Top of DATA TO PROCESS

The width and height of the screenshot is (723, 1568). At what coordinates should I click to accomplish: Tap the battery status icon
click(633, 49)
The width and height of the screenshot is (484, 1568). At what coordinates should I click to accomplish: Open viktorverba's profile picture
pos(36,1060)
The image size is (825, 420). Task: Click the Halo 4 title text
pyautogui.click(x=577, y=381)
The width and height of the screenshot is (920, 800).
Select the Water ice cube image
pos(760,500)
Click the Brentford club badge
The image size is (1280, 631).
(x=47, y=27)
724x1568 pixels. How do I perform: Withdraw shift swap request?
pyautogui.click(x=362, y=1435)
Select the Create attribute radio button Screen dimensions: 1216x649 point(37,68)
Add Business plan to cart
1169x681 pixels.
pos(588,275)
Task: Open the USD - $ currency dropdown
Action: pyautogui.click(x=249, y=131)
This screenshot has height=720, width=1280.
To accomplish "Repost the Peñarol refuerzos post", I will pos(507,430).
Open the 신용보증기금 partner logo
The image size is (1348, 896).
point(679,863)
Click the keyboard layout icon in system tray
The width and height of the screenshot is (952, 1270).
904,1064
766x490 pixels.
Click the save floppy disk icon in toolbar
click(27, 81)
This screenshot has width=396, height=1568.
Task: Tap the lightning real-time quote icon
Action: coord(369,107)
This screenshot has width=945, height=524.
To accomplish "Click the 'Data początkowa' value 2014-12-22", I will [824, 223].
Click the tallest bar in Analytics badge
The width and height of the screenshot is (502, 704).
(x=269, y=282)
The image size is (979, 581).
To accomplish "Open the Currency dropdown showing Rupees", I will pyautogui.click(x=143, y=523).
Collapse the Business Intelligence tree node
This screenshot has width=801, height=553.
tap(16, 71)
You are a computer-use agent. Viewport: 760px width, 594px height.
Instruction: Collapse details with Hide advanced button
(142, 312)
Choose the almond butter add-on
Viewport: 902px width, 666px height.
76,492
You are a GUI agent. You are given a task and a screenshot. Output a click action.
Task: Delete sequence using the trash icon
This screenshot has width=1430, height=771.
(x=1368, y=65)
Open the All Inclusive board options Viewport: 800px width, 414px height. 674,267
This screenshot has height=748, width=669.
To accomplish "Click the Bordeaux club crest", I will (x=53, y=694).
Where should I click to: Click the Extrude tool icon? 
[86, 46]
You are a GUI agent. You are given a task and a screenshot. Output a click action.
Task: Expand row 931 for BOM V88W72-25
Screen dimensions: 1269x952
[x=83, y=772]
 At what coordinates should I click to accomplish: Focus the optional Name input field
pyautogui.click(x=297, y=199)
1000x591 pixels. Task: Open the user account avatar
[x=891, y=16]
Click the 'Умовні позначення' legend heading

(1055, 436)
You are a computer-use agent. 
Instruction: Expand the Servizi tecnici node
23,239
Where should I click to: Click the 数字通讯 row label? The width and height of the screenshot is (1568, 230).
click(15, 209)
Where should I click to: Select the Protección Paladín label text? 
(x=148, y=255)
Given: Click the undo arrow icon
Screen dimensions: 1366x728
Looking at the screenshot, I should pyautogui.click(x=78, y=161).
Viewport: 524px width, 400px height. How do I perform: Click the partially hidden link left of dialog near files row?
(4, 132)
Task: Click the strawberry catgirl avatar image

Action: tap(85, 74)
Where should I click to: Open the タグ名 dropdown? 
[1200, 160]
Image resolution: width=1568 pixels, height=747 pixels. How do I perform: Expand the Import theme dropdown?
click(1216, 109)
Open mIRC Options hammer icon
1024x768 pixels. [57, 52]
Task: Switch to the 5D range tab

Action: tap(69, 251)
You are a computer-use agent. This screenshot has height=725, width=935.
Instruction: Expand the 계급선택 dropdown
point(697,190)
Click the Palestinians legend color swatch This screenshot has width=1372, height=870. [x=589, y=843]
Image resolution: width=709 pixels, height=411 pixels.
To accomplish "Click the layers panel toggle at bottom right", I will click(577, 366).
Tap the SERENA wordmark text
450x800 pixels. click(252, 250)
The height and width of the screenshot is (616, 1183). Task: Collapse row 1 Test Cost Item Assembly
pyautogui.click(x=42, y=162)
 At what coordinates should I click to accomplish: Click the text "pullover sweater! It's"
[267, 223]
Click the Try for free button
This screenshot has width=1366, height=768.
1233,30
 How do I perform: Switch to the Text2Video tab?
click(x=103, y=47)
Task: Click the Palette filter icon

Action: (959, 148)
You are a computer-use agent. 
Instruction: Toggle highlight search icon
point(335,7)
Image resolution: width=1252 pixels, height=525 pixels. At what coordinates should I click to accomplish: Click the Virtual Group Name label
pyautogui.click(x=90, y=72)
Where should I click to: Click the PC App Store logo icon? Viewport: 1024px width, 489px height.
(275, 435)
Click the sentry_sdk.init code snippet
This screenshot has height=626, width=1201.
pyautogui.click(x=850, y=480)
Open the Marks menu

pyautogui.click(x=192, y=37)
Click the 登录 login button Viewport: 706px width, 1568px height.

Bottom of DATA TO PROCESS

Your answer must be every record above, repeated exactly.

● **WRITTEN SOLUTION**
The width and height of the screenshot is (723, 1568). At what coordinates should I click to accomplish: Tap the battery status icon
click(633, 49)
The width and height of the screenshot is (484, 1568). At what coordinates should I click to accomplish: Open viktorverba's profile picture
pos(36,1060)
The image size is (825, 420). Task: Click the Halo 4 title text
pyautogui.click(x=577, y=381)
The width and height of the screenshot is (920, 800).
Select the Water ice cube image
pos(760,500)
Click the Brentford club badge
The image size is (1280, 631).
(x=47, y=27)
724x1568 pixels. How do I perform: Withdraw shift swap request?
pyautogui.click(x=362, y=1435)
Select the Create attribute radio button Screen dimensions: 1216x649 point(37,68)
Add Business plan to cart
1169x681 pixels.
pos(588,275)
Task: Open the USD - $ currency dropdown
Action: pyautogui.click(x=249, y=131)
This screenshot has height=720, width=1280.
To accomplish "Repost the Peñarol refuerzos post", I will pos(507,430).
Open the 신용보증기금 partner logo
The image size is (1348, 896).
point(679,863)
Click the keyboard layout icon in system tray
The width and height of the screenshot is (952, 1270).
904,1064
766x490 pixels.
Click the save floppy disk icon in toolbar
click(27, 81)
This screenshot has width=396, height=1568.
Task: Tap the lightning real-time quote icon
Action: coord(369,107)
This screenshot has width=945, height=524.
To accomplish "Click the 'Data początkowa' value 2014-12-22", I will [824, 223].
Click the tallest bar in Analytics badge
The width and height of the screenshot is (502, 704).
(x=269, y=282)
The image size is (979, 581).
To accomplish "Open the Currency dropdown showing Rupees", I will pyautogui.click(x=143, y=523).
Collapse the Business Intelligence tree node
This screenshot has width=801, height=553.
tap(16, 71)
You are a computer-use agent. Viewport: 760px width, 594px height.
Instruction: Collapse details with Hide advanced button
(142, 312)
Choose the almond butter add-on
Viewport: 902px width, 666px height.
76,492
You are a GUI agent. You are given a task and a screenshot. Output a click action.
Task: Delete sequence using the trash icon
This screenshot has width=1430, height=771.
(x=1368, y=65)
Open the All Inclusive board options Viewport: 800px width, 414px height. 674,267
This screenshot has height=748, width=669.
To accomplish "Click the Bordeaux club crest", I will (x=53, y=694).
Where should I click to: Click the Extrude tool icon? 
[86, 46]
You are a GUI agent. You are given a task and a screenshot. Output a click action.
Task: Expand row 931 for BOM V88W72-25
Screen dimensions: 1269x952
[x=83, y=772]
 At what coordinates should I click to accomplish: Focus the optional Name input field
pyautogui.click(x=297, y=199)
1000x591 pixels. Task: Open the user account avatar
[x=891, y=16]
Click the 'Умовні позначення' legend heading

(1055, 436)
You are a computer-use agent. 
Instruction: Expand the Servizi tecnici node
23,239
Where should I click to: Click the 数字通讯 row label? The width and height of the screenshot is (1568, 230).
click(15, 209)
Where should I click to: Select the Protección Paladín label text? 
(x=148, y=255)
Given: Click the undo arrow icon
Screen dimensions: 1366x728
Looking at the screenshot, I should pyautogui.click(x=78, y=161).
Viewport: 524px width, 400px height. How do I perform: Click the partially hidden link left of dialog near files row?
(4, 132)
Task: Click the strawberry catgirl avatar image

Action: tap(85, 74)
Where should I click to: Open the タグ名 dropdown? 
[1200, 160]
Image resolution: width=1568 pixels, height=747 pixels. How do I perform: Expand the Import theme dropdown?
click(1216, 109)
Open mIRC Options hammer icon
1024x768 pixels. [57, 52]
Task: Switch to the 5D range tab

Action: tap(69, 251)
You are a computer-use agent. This screenshot has height=725, width=935.
Instruction: Expand the 계급선택 dropdown
point(697,190)
Click the Palestinians legend color swatch This screenshot has width=1372, height=870. [x=589, y=843]
Image resolution: width=709 pixels, height=411 pixels.
To accomplish "Click the layers panel toggle at bottom right", I will click(577, 366).
Tap the SERENA wordmark text
450x800 pixels. click(252, 250)
The height and width of the screenshot is (616, 1183). Task: Collapse row 1 Test Cost Item Assembly
pyautogui.click(x=42, y=162)
 At what coordinates should I click to accomplish: Click the text "pullover sweater! It's"
[267, 223]
Click the Try for free button
This screenshot has width=1366, height=768.
1233,30
 How do I perform: Switch to the Text2Video tab?
click(x=103, y=47)
Task: Click the Palette filter icon

Action: (959, 148)
You are a computer-use agent. 
Instruction: Toggle highlight search icon
point(335,7)
Image resolution: width=1252 pixels, height=525 pixels. At what coordinates should I click to accomplish: Click the Virtual Group Name label
pyautogui.click(x=90, y=72)
Where should I click to: Click the PC App Store logo icon? Viewport: 1024px width, 489px height.
(275, 435)
Click the sentry_sdk.init code snippet
This screenshot has height=626, width=1201.
pyautogui.click(x=850, y=480)
Open the Marks menu

pyautogui.click(x=192, y=37)
Click the 登录 login button Viewport: 706px width, 1568px height.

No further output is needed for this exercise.